It’s instantly recognisable and known around the world, but as anyone from Yorkshire will tell you, the sound of our local accent varies depending on who in the region is using it.
And now a Huddersfield forensic speech scientist is to embark on a £360,000 academic project defining the West Yorkshire accent in a bid to help police use voice evidence in criminal investigations.
Dr Erica Gold, a Senior Lecturer in Forensic Speech Science at the University of Huddersfield, is carrying out an Economic and Social Research Council project exploring how accents can be defined for forensic evidence purposes.
According to the university, forensic speech science – an applied sub-discipline of phonetics – has come to play a critical role in criminal cases involving voice evidence.
Often experts are asked to compare a criminal recording, such as a threatening phone call or bomb threat, with a known sample from the suspect, such as a police interview.
Forensic speech scientist are called to advise judges or juries how likely it is that two sets of speech are from the same person.
Dr Gold came to the University of Huddersfield in 2014 but hails from San Diego, California. She describes her own accent “as a southern California accent with a little bit of northern British sprinkled on top”.
Her project involves collecting a large database of 180 speakers from different areas of West Yorkshire.
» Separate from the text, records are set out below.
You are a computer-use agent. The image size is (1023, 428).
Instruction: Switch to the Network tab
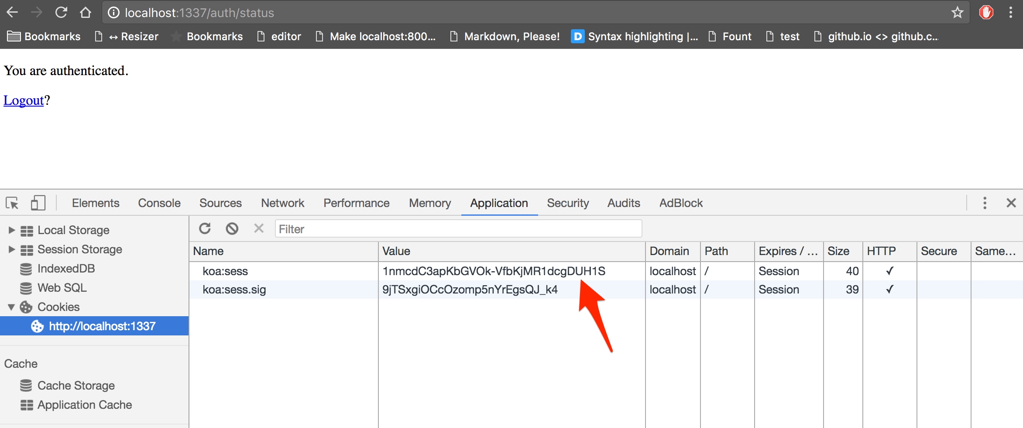(x=282, y=203)
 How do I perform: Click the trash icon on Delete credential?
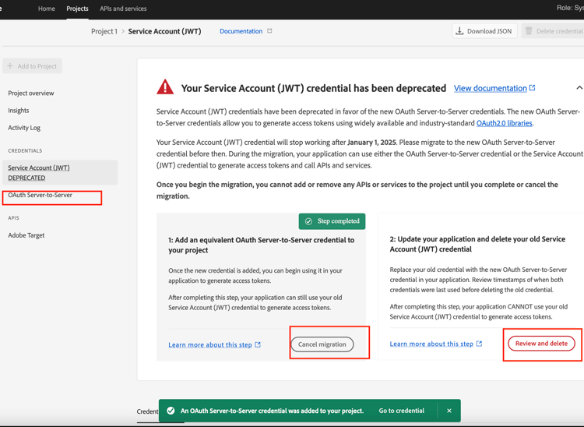[529, 31]
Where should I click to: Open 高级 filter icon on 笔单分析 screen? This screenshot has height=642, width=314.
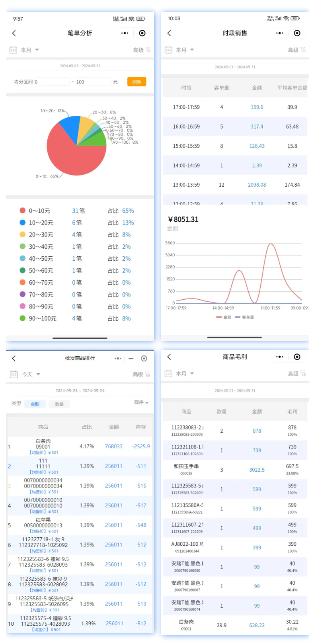[x=148, y=50]
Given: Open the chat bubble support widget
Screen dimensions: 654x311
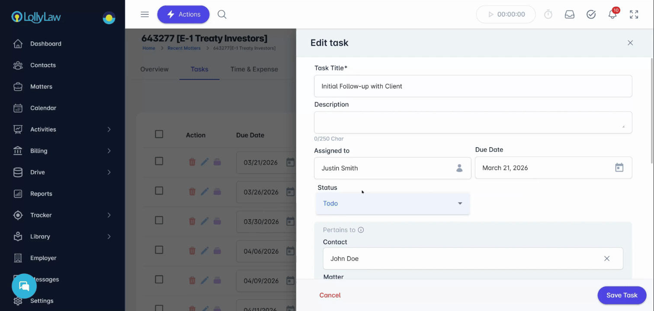Looking at the screenshot, I should [x=24, y=286].
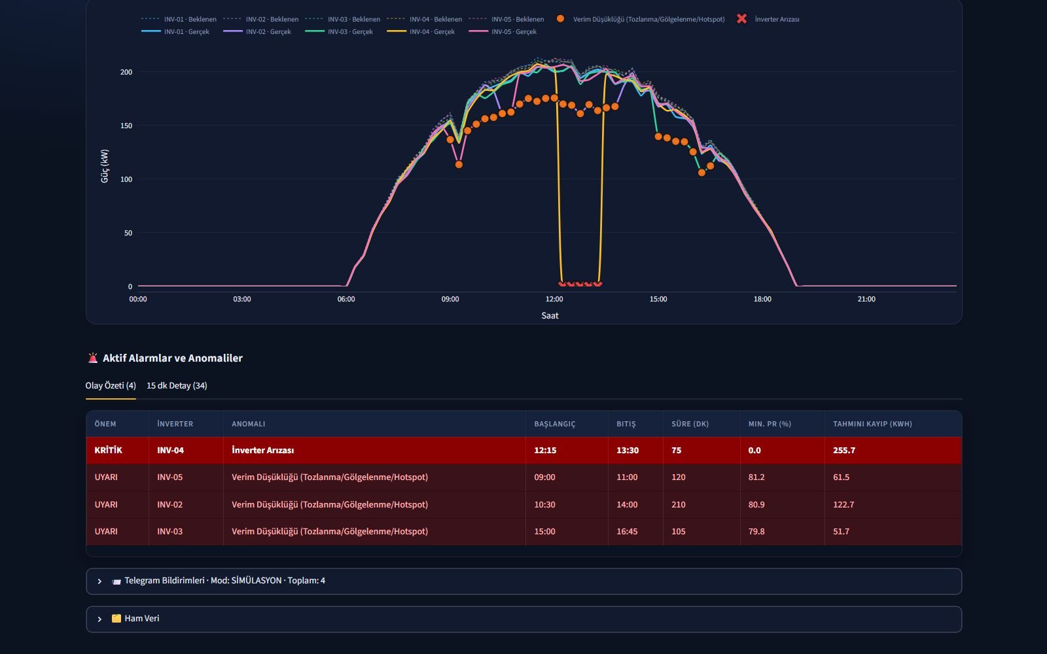Switch to the 15 dk Detay tab
The image size is (1047, 654).
tap(177, 385)
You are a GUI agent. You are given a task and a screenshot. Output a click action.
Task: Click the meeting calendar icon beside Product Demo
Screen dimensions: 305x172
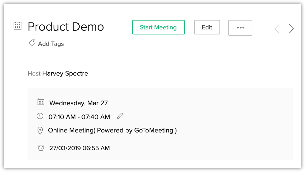click(17, 26)
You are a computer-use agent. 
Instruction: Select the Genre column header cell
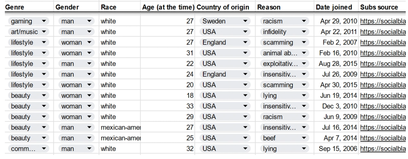(28, 7)
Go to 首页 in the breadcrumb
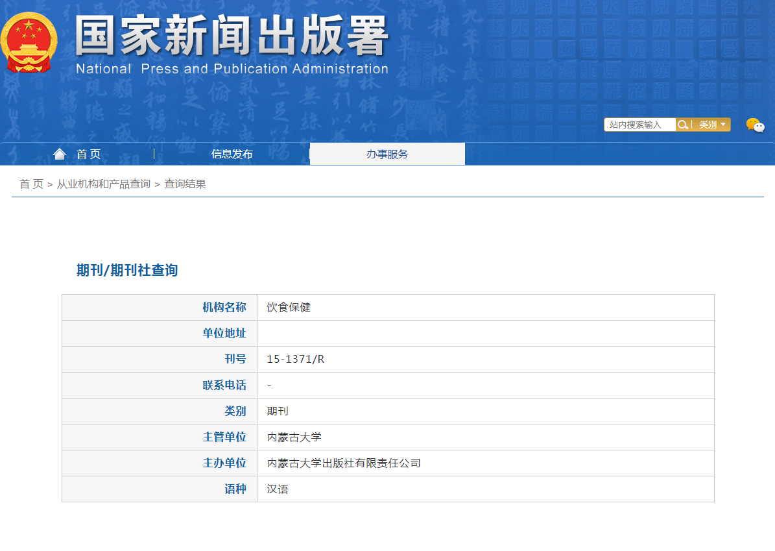The image size is (775, 551). [x=31, y=184]
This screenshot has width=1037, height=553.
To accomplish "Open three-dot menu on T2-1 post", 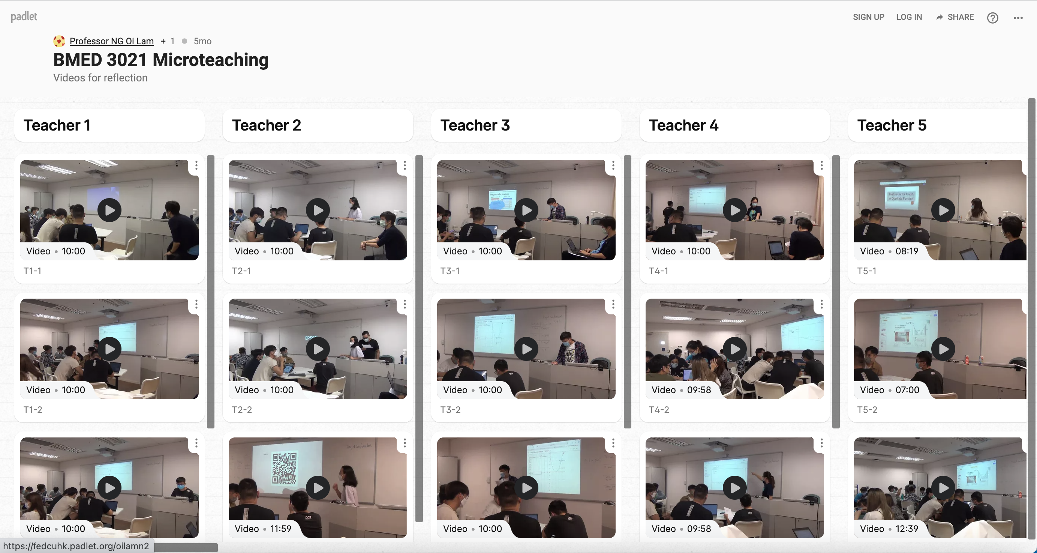I will [x=405, y=166].
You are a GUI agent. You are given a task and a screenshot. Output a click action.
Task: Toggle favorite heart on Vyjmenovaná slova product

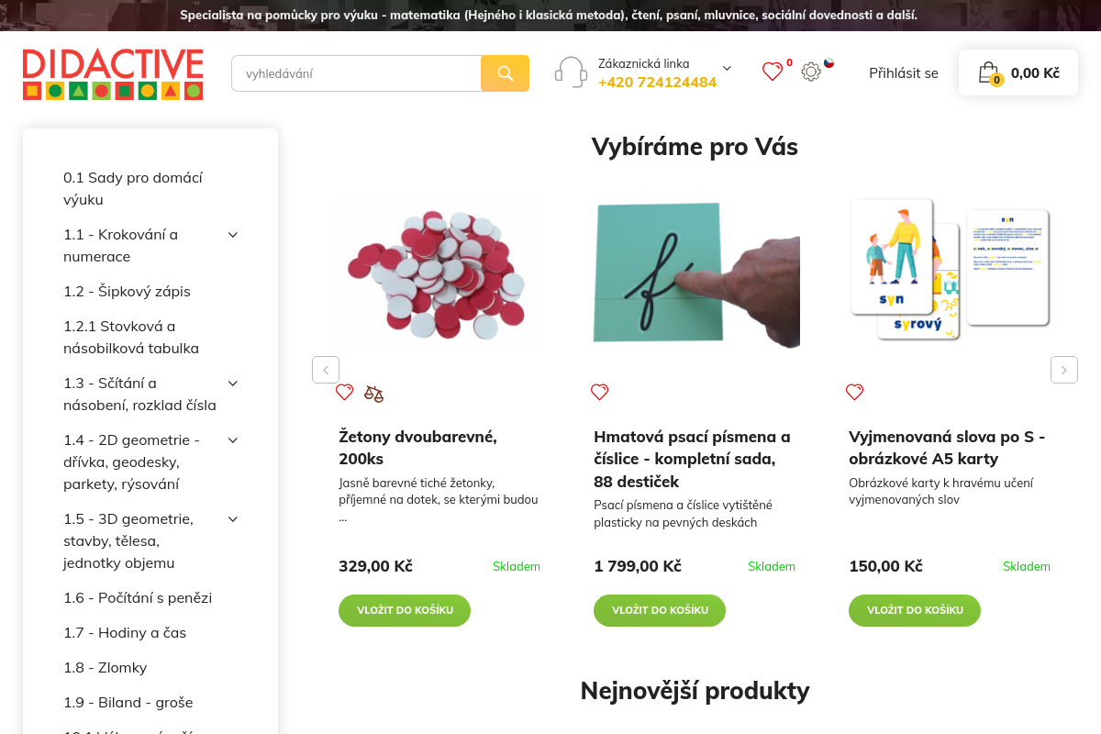(854, 392)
As a result, it is hoped that solutions or recommendations might be available for actual forensic speaker comparison cases and what population data an expert might be able to consult in their analysis.
University officials say the West Yorkshire database “will also serve as a unique resource that will shed light on characteristics present in West Yorkshire accents”.
Among the best-known Yorkshire accents are those of cricketer Geoffrey Boycott, who was born in Fitzwilliam, and presenter Michael Parkinson, from Cudworth.